E tale giudizio compete al Tribunale secondo le regole specifiche per l'appello di cui al libro terzo, titolo terzo del Codice procedura penale, e particolarmente in conformità dell'art. 515 dello stesso Codice, il quale attribuisce al giudice superiore la piena cognizione circa i punti della decisione a cui si riferiscono i motivi proposti. Pertanto nella specie, in presenza dell'impugnativa dell'imputato che richiedeva la riforma del provvedimento in quanto le sue condizioni di salute erano incompatibili con lo stato di detenzione, la cognizione del giudice di appello comprendeva indubbiamente il controllo del giudizio di compatibilità in tutte le sue componenti.

Ben poteva in altri termini il Tribunale pronunziarsi in merito al difetto del detto elemento essenziale del giudizio di compatibilità ad esso devoluto; da ciò consegue l'infondatezza delle questioni sollevate, le quali hanno invece tutte come presupposto comune l'esclusione di tale possibilità per effetto delle norme impugnate.

PER QUESTI MOTIVI

LA CORTE COSTITUZIONALE

dichiara non fondate, nei sensi di cui in motivazione, le questioni di legitimità costituzionale degli artt. l, quarto comma, della legge 22 maggio 1975 n. 152; 11 legge 26 luglio 1975 n. 354; 277 e 281 codice procedura penale, sollevate in riferimento agli artt. 3, 24, 27 e 32 Cost. con ordinanza del Tribunale di Torino del 22 ottobre 1982.
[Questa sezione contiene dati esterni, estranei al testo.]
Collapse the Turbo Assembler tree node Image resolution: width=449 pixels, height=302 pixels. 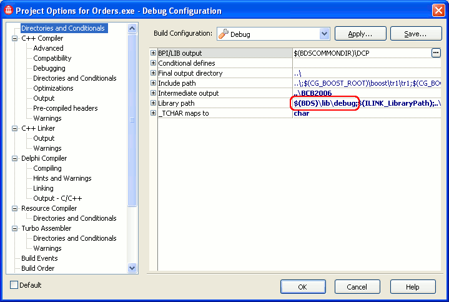click(15, 228)
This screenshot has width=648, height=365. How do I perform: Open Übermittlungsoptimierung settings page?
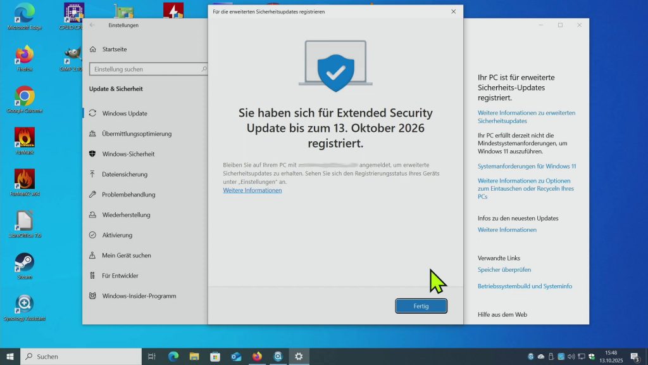(136, 134)
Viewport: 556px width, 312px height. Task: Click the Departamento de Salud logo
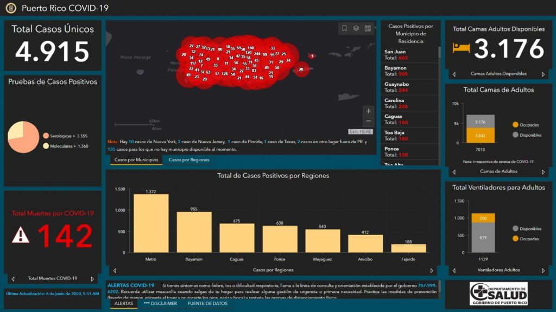pos(498,294)
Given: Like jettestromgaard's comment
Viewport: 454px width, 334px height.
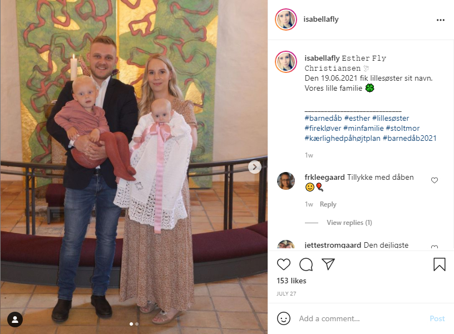Looking at the screenshot, I should click(435, 247).
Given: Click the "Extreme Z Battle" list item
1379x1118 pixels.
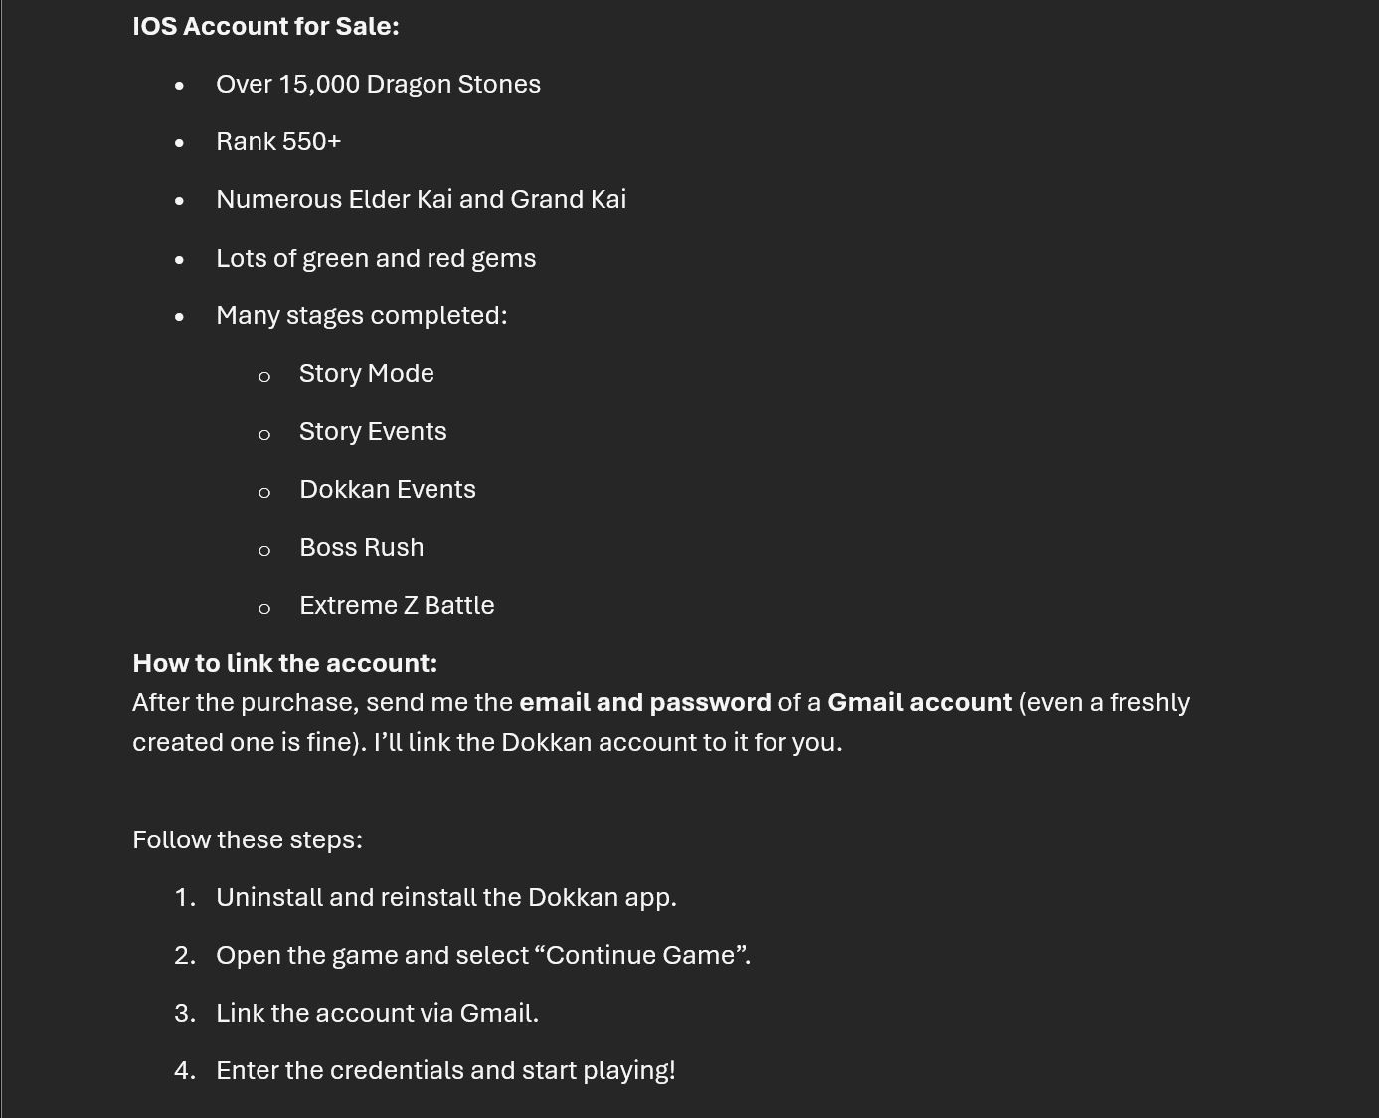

Così deciso in Roma, nella sede della Corte costituzionale, Palazzo della Consulta, il 2 maggio 1984.

 

Leopoldo ELIA - Antonino DE STEFANO - Guglielmo ROEHRSSEN - Oronzo REALE - Brunetto BUCCIARELLI DUCCI - Alberto MALAGUGINI - Livio PALADIN - Arnaldo MACCARONE  -Virgilio ANDRIOLI - Giuseppe FERRARI - Francesco SAJA  -Giovanni CONSO - Ettore GALLO - Aldo CORASANITI

 

Depositata in cancelleria il 4 maggio 1984.